━━━ Text
# Have you ever hit an animal while driving?



## ohgodits2014 (Mar 18, 2011)

If so, what did you do? Immediately leave the scene, or drag the body to the side of the road?


----------



## purplefruit (Jan 11, 2011)

one time i smacked a seagull while it was dillydallying in front of my car. i honked and it wouldn't move, and i was in a crowded parking lot so i couldn't veer to the side. it didn't die btw


----------



## foe (Oct 10, 2010)

Yes. 

I hit some ducks once while they were trying to cross a very busy route. I was going about 60mph and cars were behind. I saw them about a second or 2 before I hit them so I couldn't really do anything about it. I pulled over to the side and cursed myself for a bit.


----------



## half jaw (Mar 25, 2011)

I killed a groundhog once...it just ran right in front of my car, didn't really have a chance to stop. I just kept driving


----------



## Glacial (Jun 16, 2010)

I think I hit a squirel once and I felt really bad


----------



## estse (Nov 18, 2003)

I hit a deer two Novembers ago. It kept running into the woods. I cried a long time over that.


----------



## Stormclouds (Mar 8, 2011)

Ya, I hit a rabbit once  I felt terrible, even though I couldn't have avoided it.


----------



## Lonelyguy (Nov 8, 2003)

I've hit several raccoon and a few birds. I've also bumped a few deer but I didn't hit them hard enough to kill them or cause any damage to my vehicle. Thankfully I've never hit a cat or dog, I'd feel pretty upset if that ever happened.


----------



## mrbojangles (Oct 8, 2009)

I hit a rabbit on my way home from work a few years back. I was driving at night and suddenly saw a rabbit run out in front of me. I heard a loud thump and looked back and noticed the car behind me had stopped. I kept driving, but I saw it laying dead on the ground. There have been a few times I've almost hit deer. One time a friend and I were driving home from a movie and he told me to drive carefully because there we're alot of deer in that area. Not even two seconds after he said that a deer pops out in front of my car and stares at us for a few seconds and runs away. It was really weird.
━━━━━━
Task 1:
Answer these questions from the thread about hitting animals while driving.
(a) What bird did purplefruit hit in a crowded parking lot?
(b) About how fast was foe driving when the ducks were hit?
(c) When did estse hit a deer?
Task 2:
Reproduce word for word the stretch of the thread about hitting animals while driving from "Ya, I hit a" through "that ever happened.".
━━━ Records provided
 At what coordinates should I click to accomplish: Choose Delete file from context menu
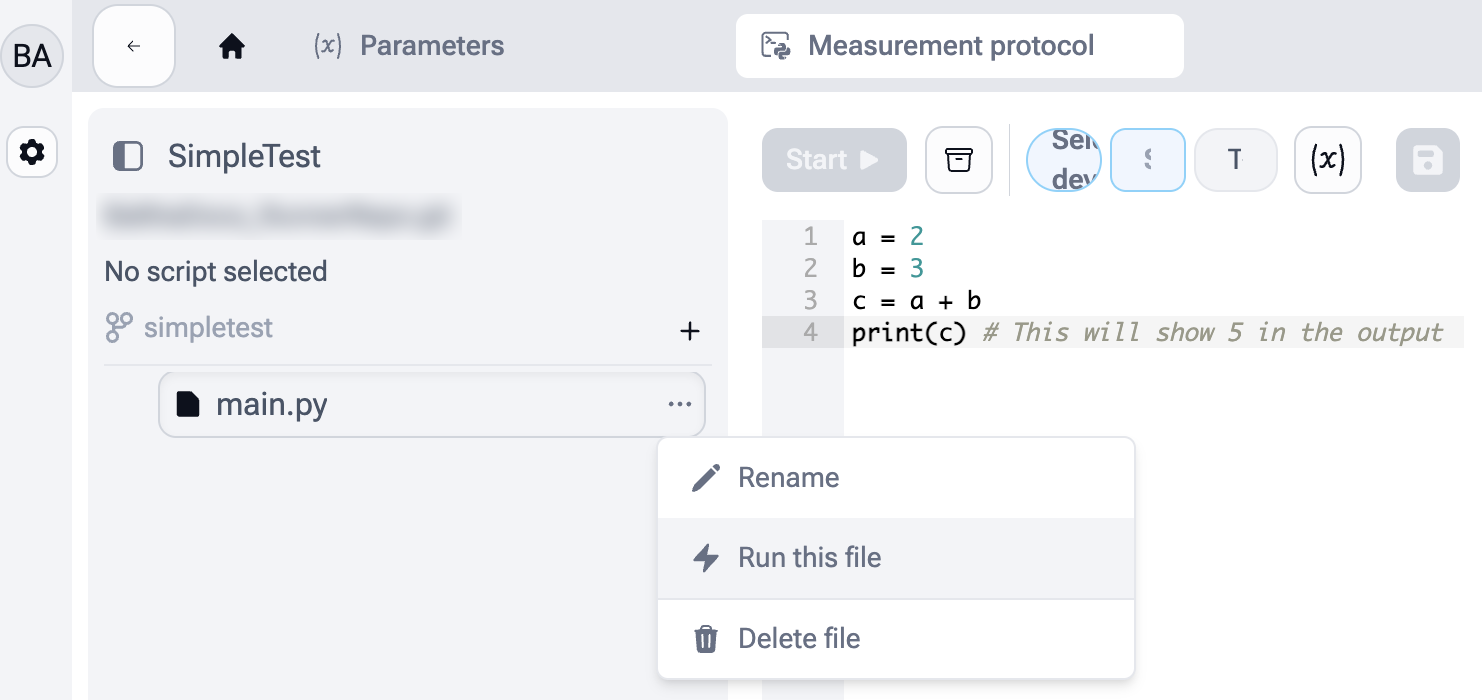click(x=798, y=639)
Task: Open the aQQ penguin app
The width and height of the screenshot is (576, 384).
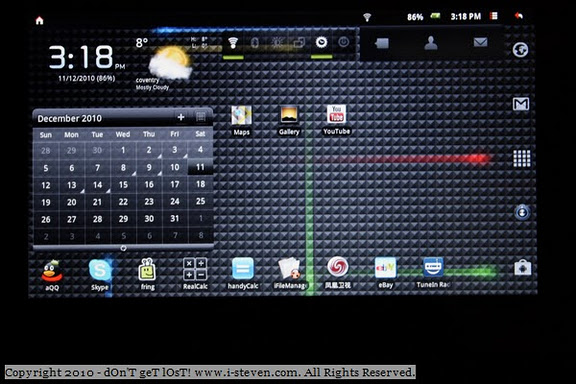Action: point(52,276)
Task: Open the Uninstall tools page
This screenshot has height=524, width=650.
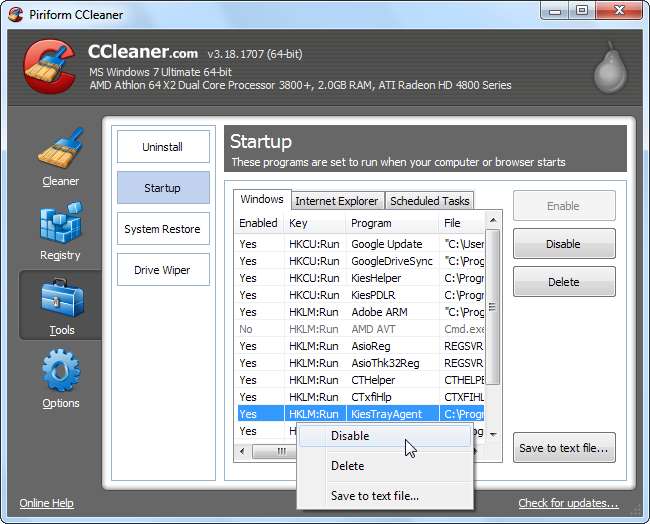Action: [162, 147]
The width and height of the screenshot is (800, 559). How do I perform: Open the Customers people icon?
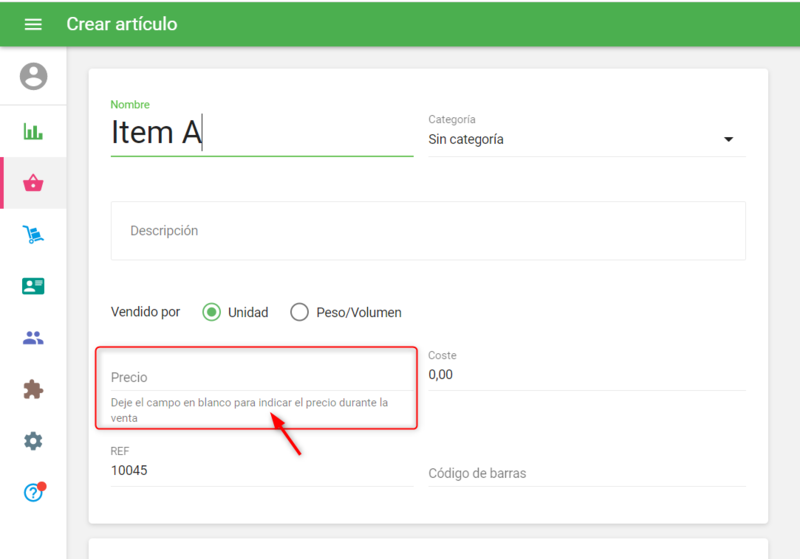[x=33, y=338]
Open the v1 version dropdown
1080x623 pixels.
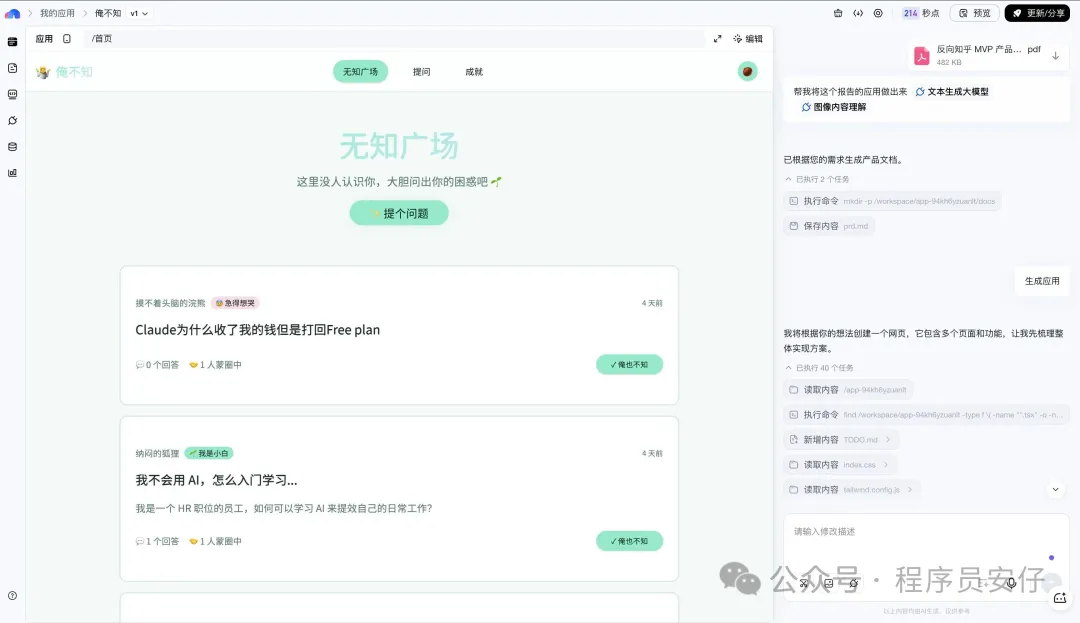(139, 13)
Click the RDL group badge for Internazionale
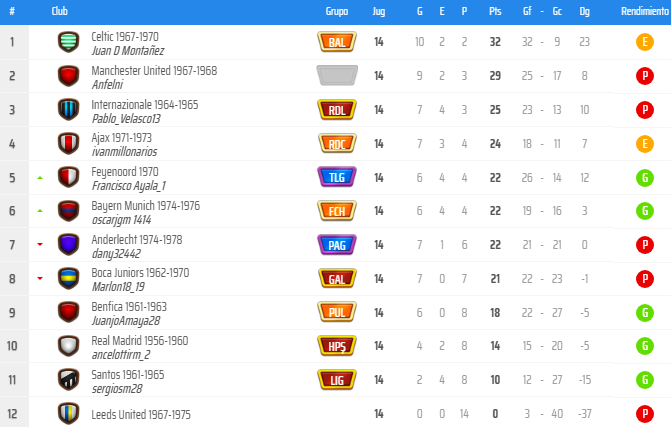 (337, 110)
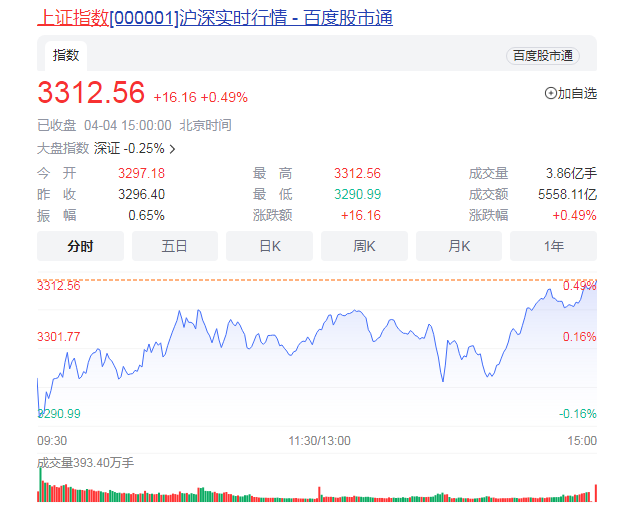Show the 五日 five-day chart
The height and width of the screenshot is (508, 628).
(x=175, y=246)
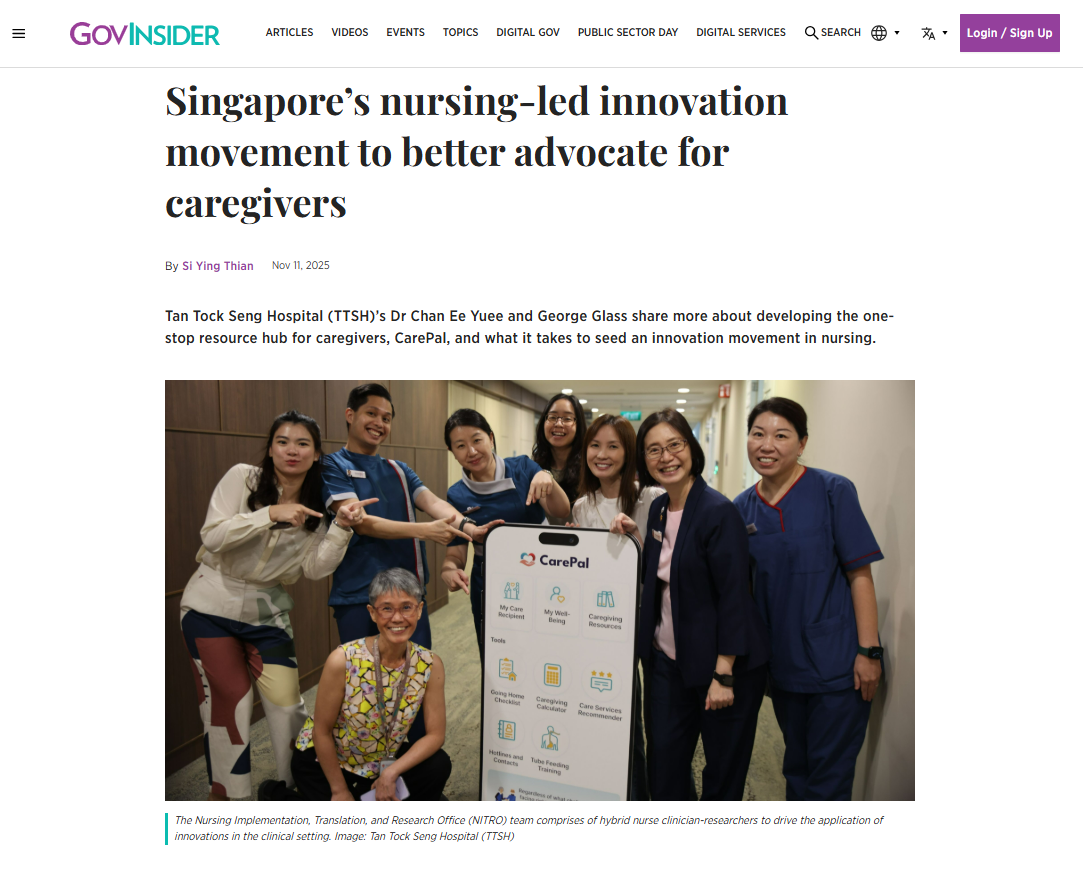
Task: Go to the Events section
Action: click(405, 32)
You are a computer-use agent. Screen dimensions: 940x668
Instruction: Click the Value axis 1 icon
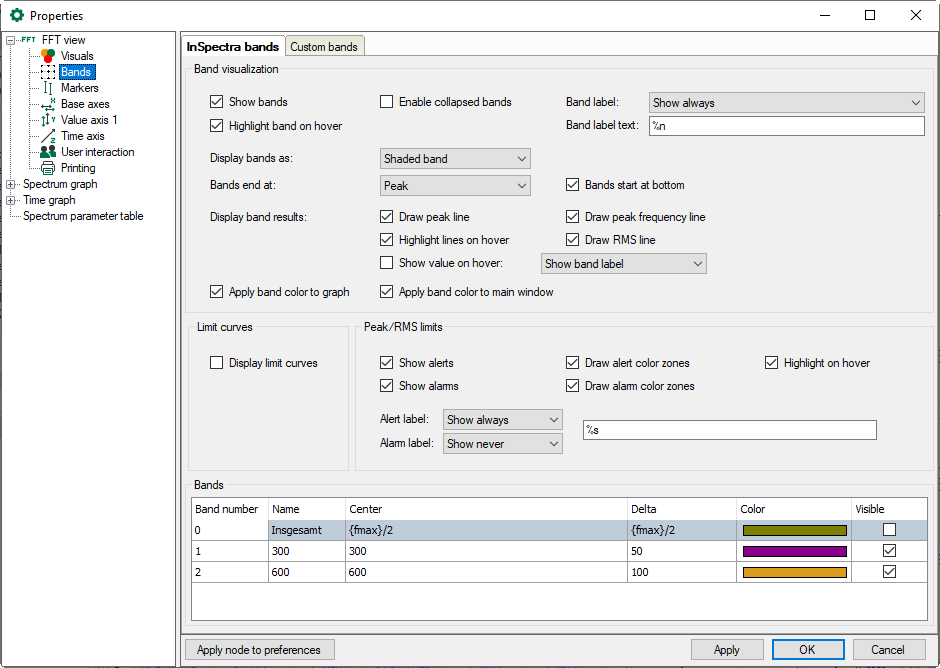(48, 120)
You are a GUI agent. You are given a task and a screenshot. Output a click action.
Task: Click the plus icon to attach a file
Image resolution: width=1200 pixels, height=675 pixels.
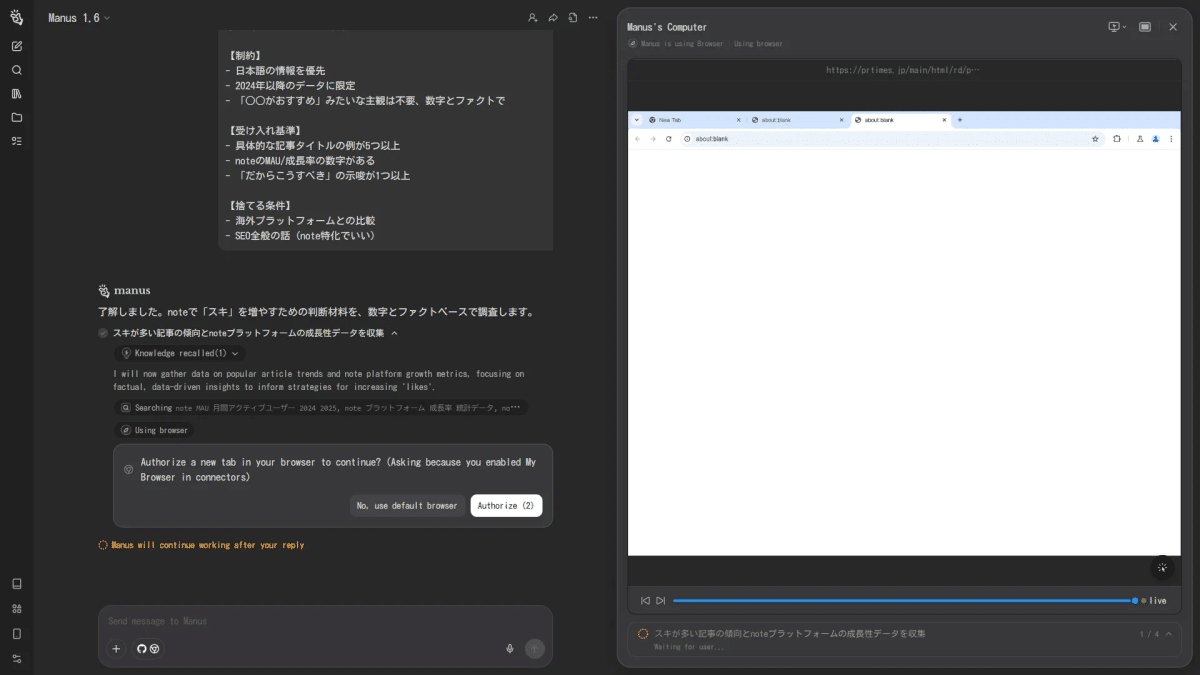click(116, 648)
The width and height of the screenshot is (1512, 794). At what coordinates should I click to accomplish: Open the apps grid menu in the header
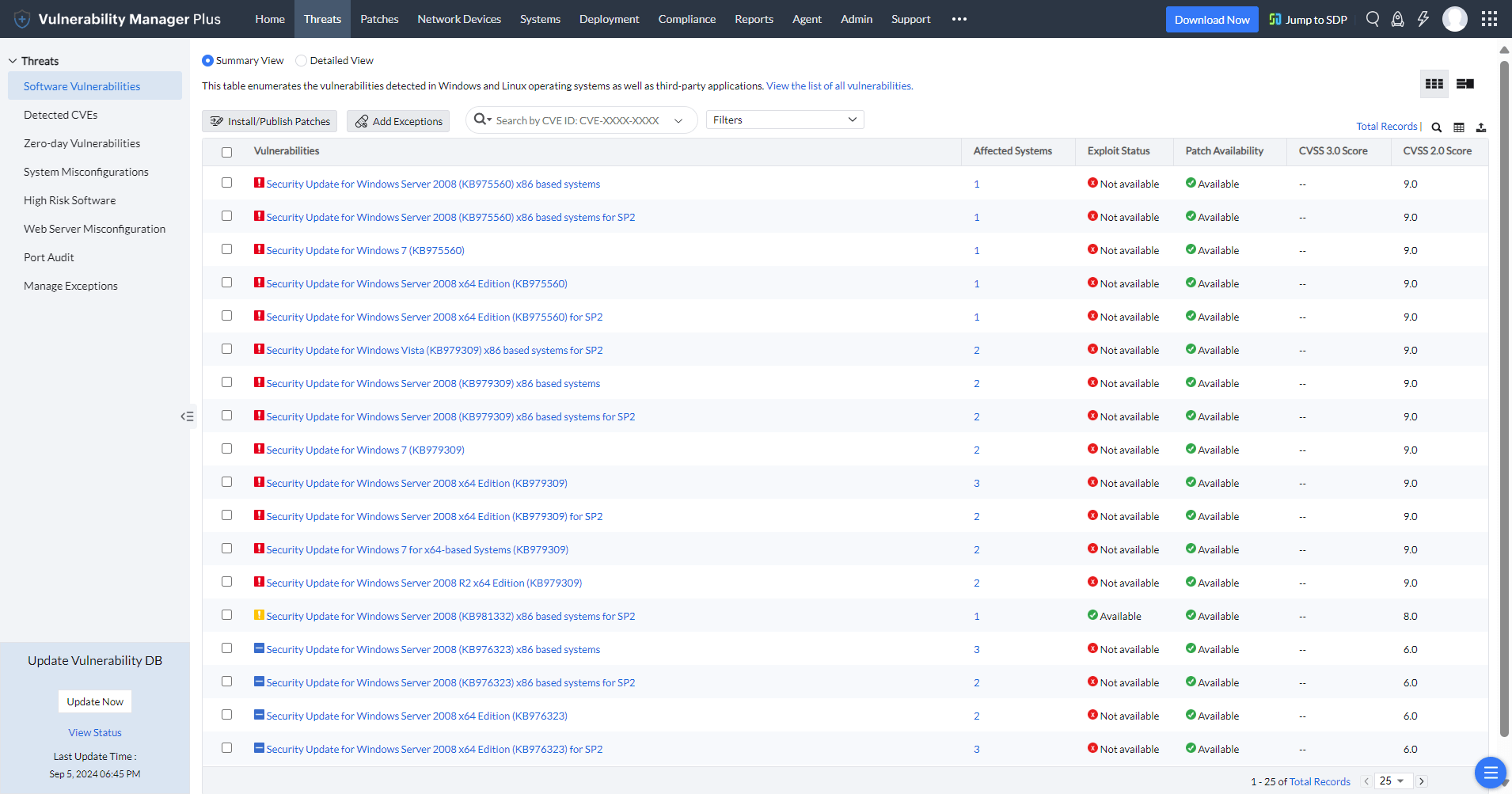point(1490,19)
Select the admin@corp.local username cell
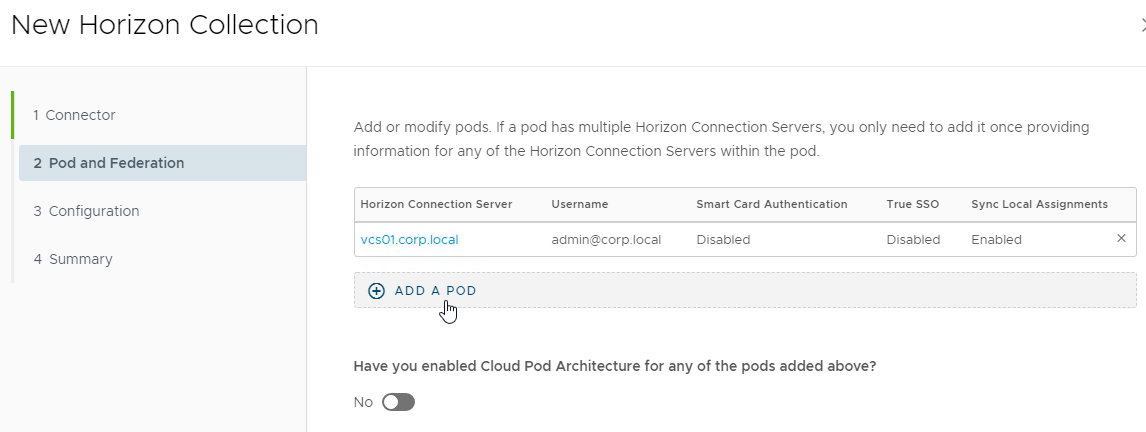Screen dimensions: 1146x432 pyautogui.click(x=606, y=240)
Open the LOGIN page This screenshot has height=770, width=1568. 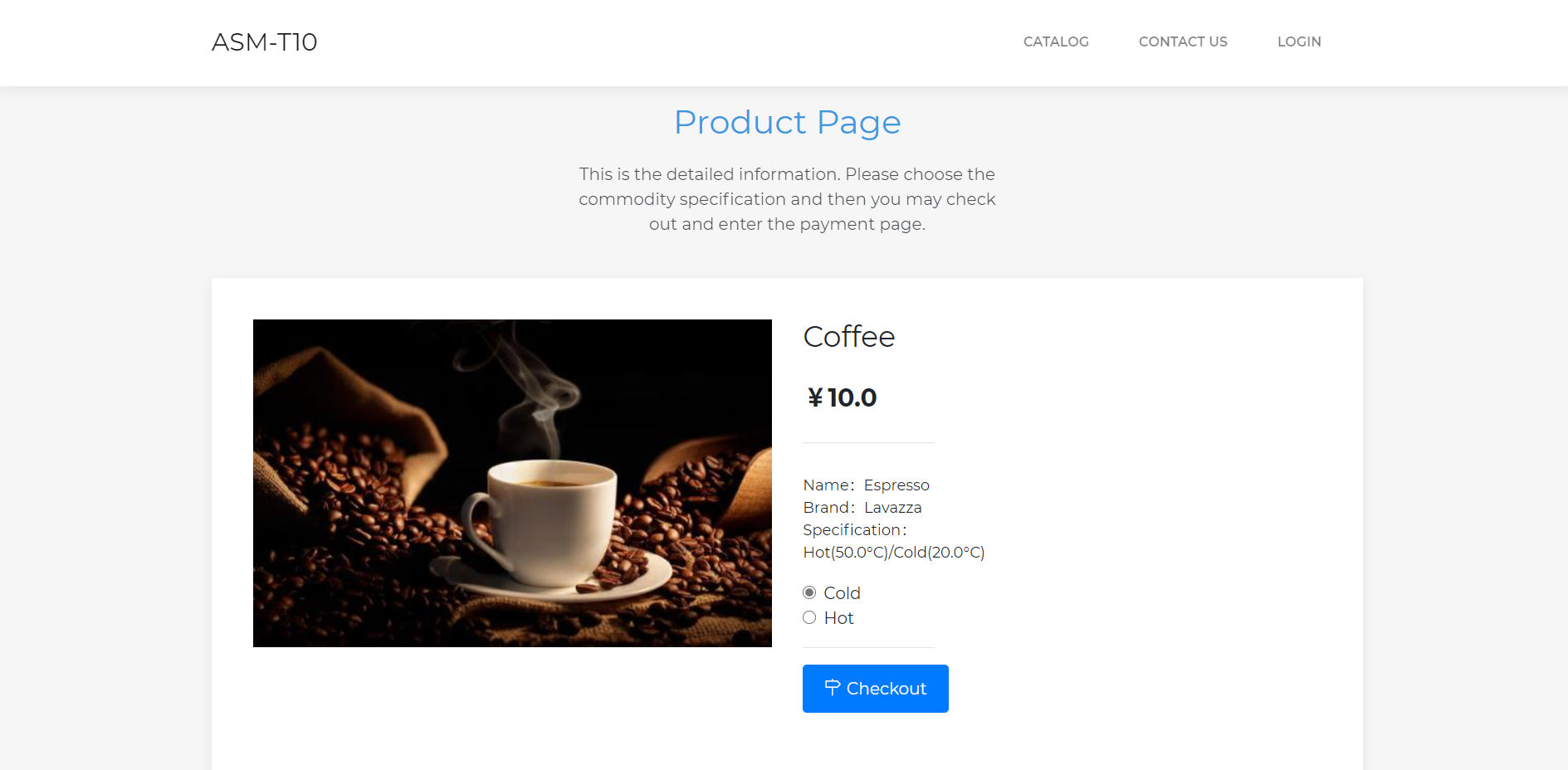(x=1299, y=41)
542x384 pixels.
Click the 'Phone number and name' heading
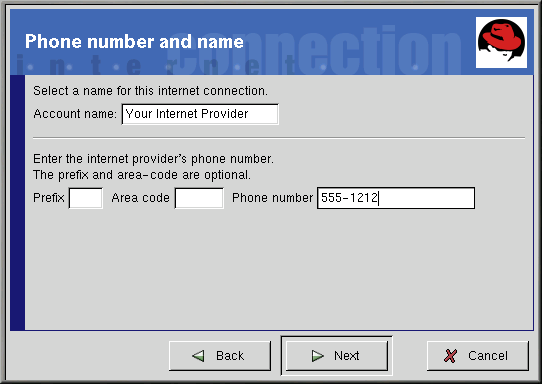coord(134,42)
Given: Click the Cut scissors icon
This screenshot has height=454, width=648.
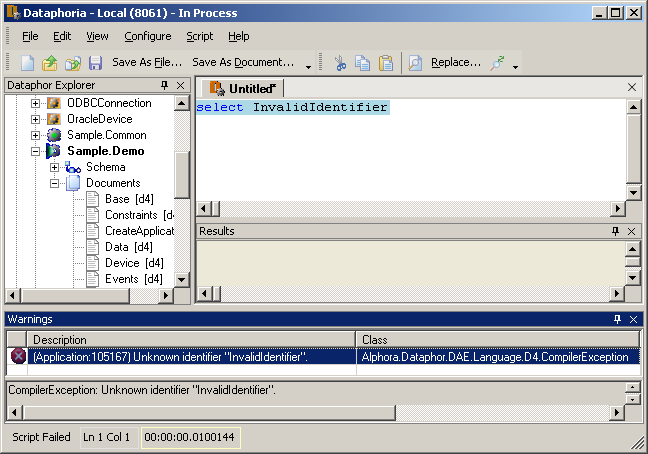Looking at the screenshot, I should click(x=340, y=63).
━━━━━━
Solution 1:
(a) A seagull
(b) About 60mph
(c) Two Novembers ago

Solution 2:
Ya, I hit a rabbit once  I felt terrible, even though I couldn't have avoided it.


----------



## Lonelyguy (Nov 8, 2003)

I've hit several raccoon and a few birds. I've also bumped a few deer but I didn't hit them hard enough to kill them or cause any damage to my vehicle. Thankfully I've never hit a cat or dog, I'd feel pretty upset if that ever happened.